A fim de contar a história dos efeitos do coronavírus sobre a economia brasileira, convém esticar a linha temporal ao “muito antes” da chegada do vírus. Nesse caso, teremos meses de polêmica estéril e um clima de campanha eleitoral permanente para contabilizar. Também encontraremos anos de promessas infrutíferas – tanto as de “esquerda” quanto as de “direita” – e uma certa predileção pelas estratégias de revisão de consensos. Acompanhados por uma percepção de fracasso coletivo, há anos cuidamos de maneira imprudente daquilo que deu certo desde 1988. O resultado é que talvez estejamos levando a desconstrução a limites intoleráveis para o bom andamento dos negócios e o planejamento de longo prazo.

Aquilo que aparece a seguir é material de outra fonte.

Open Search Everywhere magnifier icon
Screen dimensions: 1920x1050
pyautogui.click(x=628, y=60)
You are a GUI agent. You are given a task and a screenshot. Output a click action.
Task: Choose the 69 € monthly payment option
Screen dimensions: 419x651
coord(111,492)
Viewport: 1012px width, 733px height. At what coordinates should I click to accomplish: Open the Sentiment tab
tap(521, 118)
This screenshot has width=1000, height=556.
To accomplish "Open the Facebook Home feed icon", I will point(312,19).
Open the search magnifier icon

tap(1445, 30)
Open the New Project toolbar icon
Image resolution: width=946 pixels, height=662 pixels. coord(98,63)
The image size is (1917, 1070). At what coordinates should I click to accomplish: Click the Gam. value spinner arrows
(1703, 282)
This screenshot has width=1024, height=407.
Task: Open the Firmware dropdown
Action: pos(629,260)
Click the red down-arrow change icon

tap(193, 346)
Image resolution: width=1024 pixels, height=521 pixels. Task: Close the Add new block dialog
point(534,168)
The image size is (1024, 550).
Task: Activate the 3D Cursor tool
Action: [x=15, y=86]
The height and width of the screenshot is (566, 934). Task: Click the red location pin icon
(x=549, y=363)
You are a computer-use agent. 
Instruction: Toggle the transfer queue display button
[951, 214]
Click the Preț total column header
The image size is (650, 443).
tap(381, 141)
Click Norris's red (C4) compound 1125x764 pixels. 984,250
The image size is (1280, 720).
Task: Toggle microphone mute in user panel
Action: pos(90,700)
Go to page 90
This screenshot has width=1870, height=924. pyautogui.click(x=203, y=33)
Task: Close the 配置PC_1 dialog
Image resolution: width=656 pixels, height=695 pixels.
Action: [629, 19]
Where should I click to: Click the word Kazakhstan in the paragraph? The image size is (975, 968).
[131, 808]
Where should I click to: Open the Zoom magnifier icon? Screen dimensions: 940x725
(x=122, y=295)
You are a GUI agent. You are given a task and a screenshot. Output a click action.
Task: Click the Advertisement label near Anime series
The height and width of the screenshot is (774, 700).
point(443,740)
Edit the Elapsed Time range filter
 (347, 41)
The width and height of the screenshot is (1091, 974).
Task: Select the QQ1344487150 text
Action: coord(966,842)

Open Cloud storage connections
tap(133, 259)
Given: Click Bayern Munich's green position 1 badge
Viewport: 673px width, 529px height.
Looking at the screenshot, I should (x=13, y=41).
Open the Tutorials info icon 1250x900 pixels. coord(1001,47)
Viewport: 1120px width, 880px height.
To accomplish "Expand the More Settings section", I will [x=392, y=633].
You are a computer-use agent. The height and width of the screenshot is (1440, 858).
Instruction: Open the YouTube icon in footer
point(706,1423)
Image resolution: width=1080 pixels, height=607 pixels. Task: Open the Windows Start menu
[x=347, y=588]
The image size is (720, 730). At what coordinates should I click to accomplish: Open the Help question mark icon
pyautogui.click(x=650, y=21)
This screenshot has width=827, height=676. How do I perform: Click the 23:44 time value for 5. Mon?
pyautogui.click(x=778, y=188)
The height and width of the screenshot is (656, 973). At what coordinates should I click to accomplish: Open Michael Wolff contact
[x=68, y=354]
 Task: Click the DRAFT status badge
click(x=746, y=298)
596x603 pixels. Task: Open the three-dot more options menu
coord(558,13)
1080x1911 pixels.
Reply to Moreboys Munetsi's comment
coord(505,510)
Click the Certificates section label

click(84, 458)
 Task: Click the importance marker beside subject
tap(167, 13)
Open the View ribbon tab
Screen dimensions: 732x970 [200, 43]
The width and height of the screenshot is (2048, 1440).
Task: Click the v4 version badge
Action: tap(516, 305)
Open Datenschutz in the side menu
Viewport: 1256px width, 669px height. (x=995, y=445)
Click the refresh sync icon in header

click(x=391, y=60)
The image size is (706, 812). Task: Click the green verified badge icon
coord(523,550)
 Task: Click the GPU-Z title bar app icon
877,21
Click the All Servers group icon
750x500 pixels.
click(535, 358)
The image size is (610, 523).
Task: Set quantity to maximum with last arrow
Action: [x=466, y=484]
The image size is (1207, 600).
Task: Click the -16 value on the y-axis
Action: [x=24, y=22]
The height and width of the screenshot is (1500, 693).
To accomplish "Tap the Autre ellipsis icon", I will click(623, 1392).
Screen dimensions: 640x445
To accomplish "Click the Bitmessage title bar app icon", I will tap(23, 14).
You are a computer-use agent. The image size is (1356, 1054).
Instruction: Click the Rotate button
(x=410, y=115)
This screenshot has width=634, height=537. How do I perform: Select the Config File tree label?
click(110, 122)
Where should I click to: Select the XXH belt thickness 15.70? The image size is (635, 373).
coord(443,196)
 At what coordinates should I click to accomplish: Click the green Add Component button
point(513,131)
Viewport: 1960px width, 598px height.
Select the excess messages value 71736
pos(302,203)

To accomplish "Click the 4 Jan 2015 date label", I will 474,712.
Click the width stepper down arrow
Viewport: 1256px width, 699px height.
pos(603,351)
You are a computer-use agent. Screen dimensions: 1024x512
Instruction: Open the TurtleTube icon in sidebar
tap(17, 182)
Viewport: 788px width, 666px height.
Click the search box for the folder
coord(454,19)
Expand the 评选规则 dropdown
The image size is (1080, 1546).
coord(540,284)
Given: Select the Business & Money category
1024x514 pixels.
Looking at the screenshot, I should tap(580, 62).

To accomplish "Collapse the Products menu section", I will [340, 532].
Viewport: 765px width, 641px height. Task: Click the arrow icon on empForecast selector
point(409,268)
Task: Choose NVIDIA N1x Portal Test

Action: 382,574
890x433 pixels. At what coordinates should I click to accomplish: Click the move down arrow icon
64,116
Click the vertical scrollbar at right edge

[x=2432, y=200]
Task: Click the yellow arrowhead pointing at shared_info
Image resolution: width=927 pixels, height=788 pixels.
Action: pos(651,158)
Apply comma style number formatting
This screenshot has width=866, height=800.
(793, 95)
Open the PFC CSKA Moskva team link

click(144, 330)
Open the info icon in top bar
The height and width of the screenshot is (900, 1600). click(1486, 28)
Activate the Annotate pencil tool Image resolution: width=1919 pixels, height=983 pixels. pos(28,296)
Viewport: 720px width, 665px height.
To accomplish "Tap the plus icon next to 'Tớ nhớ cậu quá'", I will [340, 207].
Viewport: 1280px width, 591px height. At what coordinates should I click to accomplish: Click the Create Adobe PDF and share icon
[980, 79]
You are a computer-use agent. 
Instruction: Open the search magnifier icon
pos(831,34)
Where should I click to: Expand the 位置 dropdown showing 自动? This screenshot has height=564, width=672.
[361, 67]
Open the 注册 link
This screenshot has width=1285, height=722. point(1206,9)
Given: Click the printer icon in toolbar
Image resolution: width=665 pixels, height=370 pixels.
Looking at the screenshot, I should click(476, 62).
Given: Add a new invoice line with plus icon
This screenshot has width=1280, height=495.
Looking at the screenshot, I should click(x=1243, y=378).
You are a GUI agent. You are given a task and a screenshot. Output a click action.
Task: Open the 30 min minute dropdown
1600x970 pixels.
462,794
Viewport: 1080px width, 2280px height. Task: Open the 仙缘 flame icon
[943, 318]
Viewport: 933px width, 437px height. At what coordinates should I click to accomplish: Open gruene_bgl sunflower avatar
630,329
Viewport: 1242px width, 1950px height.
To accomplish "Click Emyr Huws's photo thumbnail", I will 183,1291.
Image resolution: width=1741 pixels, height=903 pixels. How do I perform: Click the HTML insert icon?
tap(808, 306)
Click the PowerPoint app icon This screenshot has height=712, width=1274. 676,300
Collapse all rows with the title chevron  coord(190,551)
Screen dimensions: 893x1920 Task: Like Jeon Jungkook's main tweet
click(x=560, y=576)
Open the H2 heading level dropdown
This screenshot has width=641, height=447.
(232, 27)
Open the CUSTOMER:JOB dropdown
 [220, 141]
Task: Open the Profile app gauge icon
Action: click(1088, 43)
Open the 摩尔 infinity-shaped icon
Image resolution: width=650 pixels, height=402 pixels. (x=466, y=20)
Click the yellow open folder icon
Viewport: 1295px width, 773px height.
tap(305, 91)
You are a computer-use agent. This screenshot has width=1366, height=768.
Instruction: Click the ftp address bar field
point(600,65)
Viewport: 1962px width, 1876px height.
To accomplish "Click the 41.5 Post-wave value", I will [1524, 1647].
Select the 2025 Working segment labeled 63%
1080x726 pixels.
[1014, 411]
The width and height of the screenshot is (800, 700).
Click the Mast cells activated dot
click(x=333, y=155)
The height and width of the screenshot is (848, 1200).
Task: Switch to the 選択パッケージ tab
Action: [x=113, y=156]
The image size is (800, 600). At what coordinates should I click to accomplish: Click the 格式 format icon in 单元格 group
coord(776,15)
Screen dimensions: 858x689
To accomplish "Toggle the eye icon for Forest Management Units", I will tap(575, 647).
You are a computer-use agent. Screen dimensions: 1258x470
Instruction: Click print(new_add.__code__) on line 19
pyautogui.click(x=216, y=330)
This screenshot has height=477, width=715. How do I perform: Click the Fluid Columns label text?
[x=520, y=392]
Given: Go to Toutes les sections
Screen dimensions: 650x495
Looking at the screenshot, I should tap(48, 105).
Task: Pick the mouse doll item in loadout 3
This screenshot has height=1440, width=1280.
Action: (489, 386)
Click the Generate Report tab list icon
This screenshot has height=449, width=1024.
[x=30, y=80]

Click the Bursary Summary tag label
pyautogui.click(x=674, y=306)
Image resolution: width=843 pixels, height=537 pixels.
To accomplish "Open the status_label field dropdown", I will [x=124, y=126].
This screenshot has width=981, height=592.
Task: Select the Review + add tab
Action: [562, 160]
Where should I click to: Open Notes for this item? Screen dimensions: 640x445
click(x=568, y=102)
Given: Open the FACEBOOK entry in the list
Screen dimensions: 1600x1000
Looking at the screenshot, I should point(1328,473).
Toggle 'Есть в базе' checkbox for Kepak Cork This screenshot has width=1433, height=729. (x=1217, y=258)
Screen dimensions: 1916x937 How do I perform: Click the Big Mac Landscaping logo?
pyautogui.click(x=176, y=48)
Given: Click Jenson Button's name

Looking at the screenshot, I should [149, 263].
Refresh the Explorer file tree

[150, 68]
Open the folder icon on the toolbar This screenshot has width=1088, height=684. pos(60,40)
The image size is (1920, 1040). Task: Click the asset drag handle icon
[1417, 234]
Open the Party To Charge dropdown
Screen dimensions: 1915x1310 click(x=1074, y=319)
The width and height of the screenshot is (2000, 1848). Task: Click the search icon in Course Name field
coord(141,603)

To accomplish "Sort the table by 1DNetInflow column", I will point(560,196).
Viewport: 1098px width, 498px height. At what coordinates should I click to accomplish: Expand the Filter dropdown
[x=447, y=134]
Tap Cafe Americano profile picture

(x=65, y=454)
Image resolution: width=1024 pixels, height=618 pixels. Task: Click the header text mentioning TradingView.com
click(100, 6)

Navegando em águas intranquilas há anos, o Brasil tem lidado com o desafio imposto por um presidente especializado em “semear vento”. Do outro lado, falta à oposição – ou, talvez, oposições - a capacidade de articular um discurso que alie uma defesa do Estado democrático de direito a uma agenda de reformas. Colocar a culpa no coronavírus seria um exagero; potenciais origens para uma futura tempestade não faltam no horizonte.
Diante de uma situação tão delicada, o coronavírus poderá ser a gota a transbordar o copo. Afirmar que os efeitos de uma epidemia sobre a economia não são tão tenebrosos no longo prazo não equivale a dizer que a eclosão de uma crise sanitária não possa afetar o destino de uma sociedade. No meio tempo, os efeitos negativos causados por uma epidemia podem sacudir o cenário político de um país. Um encolhimento pontual da economia é doloroso sempre, mas ainda pior em um contexto de penúrias. Em meio à confusão dos dias atuais, e na qual muitos parecem se sentir à vontade, o coronavírus poderá significar mais um empurrão – involuntário – no processo de deterioração das instituições no Brasil.